If all that is required is replacing some bolts, then I would say it's a no brainer. Fix it. I replaced my last snowblower when I had to fix it.....every time I used it.


----------



## dwblue00 (Nov 6, 2014)

I wouldn't buy a Cub. For the money you could have a Ariens. How much to fix the 824? Is it in good shape? Do you feel that you need a larger machine? If the 824 does the job, I'd fix it and put back in service.


----------



## UNDERTAKER (Dec 30, 2013)

POG said:


> Hey guys, I am currently in frozen buffalo New York digging out of close to 8 feet of snow. I ownam Ariens 824 with 24 inch auger and a Tecumseh engin.I bought it in 2001 after we had 8 feet of snow. During this latest 9 foot disaster, the starter fell off. It's a great machine and it served me well… No complaints. I had it serviced at a local shop and they made some major steaks with it. I had to gas leaks and I'm sure that the start of fell off because they didn't tighten the bolts. Cersley right for not doing it myself. Here's my question…
> 
> Do I put money into this machine or do I invest in new one. If I am going to get a new one what should I get? Just started researching and that's why am out this forum.I haven't read the snowblower reviews yet but it's on my list. I'm considering a new Ariens or a three stage cub cadet .. So far. I live in Buffalo so I mostly get pretty deep heavy snow. I have a pretty long driveway out in the burbs… In the snow belt. I need something I can rely on. I'm limited because of my garage to about 24 inches. thought ?


 if your garage is only 24 inches then how do you keep anything in there. anyway have a look at the TOROS they will dig you out and fast


----------



## Shryp (Jan 1, 2011)

POWERSHIFT93 said:


> if your garage is only 24 inches then how do you keep anything in there. anyway have a look at the TOROS they will dig you out and fast


I would think he means his doorway? Either that or with his car in there that is all the room he has left.


----------



## lebenfitti (Oct 1, 2014)

I did both. I fixed up my '66 Ariens with intent on selling it. I bought a new 24"Platinum SHO this year, but I can't seem to let the '66 go. My only problem now is I don't have enough snow. You on the other hand, could use 2 snow blowers. If you don't have any attachment to the 824, then sell it later. It's worth more if its fixed up, and you shouldn't have a problem selling it this year. Good Luck.


----------



## Shryp (Jan 1, 2011)

Shryp said:


> I would think he means his doorway? Either that or with his car in there that is all the room he has left.

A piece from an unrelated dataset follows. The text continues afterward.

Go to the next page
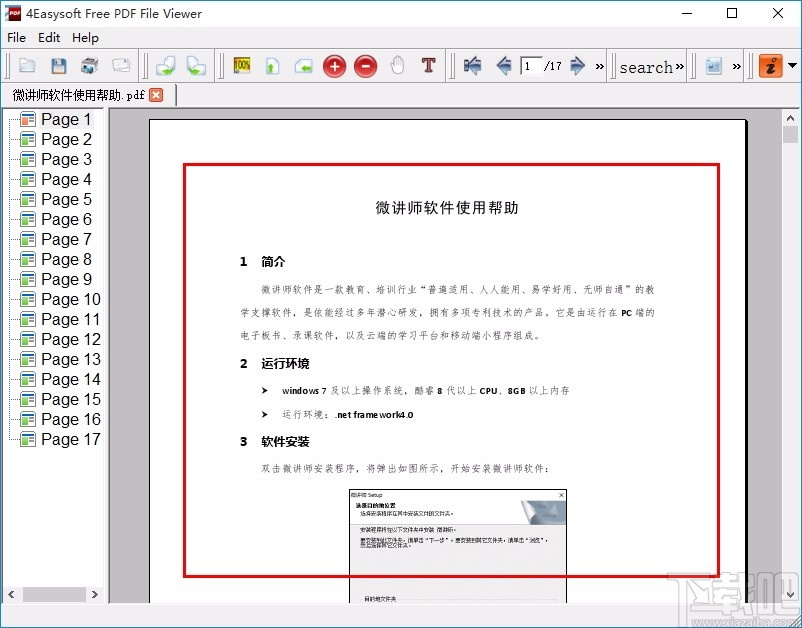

As for the original question, most people would say buy older machines or fix what you have. You stated it just needs some bolts replaced so that is a no brainer. Does your machine have electric start and pull start? It will run with one of them missing.


----------



## POG (Nov 22, 2014)

The only problem I know about is the bolts. But I know it's been used very hard last decade. As I stated… Maybe I wasn't clear enough…my concern is that I little local shop work on it and they screwed up a number of things. I had two gas leaks ... They had my machine over a year ... I'm concerned there might be further damage I haven't found. The starter has a chip in it. I'm probably going to have to replace the entire piece. It's more than just bolts


----------



## Shryp (Jan 1, 2011)

Any shop that has your machine for over a year is a shop to never go back to. For the starters, you can replace just the gears on the electrics and the pawls on the recoils. What is chipped?

One other thing. If you are in Buffalo right now I think you will have trouble finding a blower still for sale. Though, Ariens did post on their facebook the other day that they had a shipment headed that way.


----------



## Zavie (Sep 23, 2014)

If I were looking for an outstanding 24", look no further than the Ariens Platinum 24 SHO.


----------



## dwblue00 (Nov 6, 2014)

Zavie said:


> If I were looking for an outstanding 24", look no further than the Ariens Platinum 24 SHO.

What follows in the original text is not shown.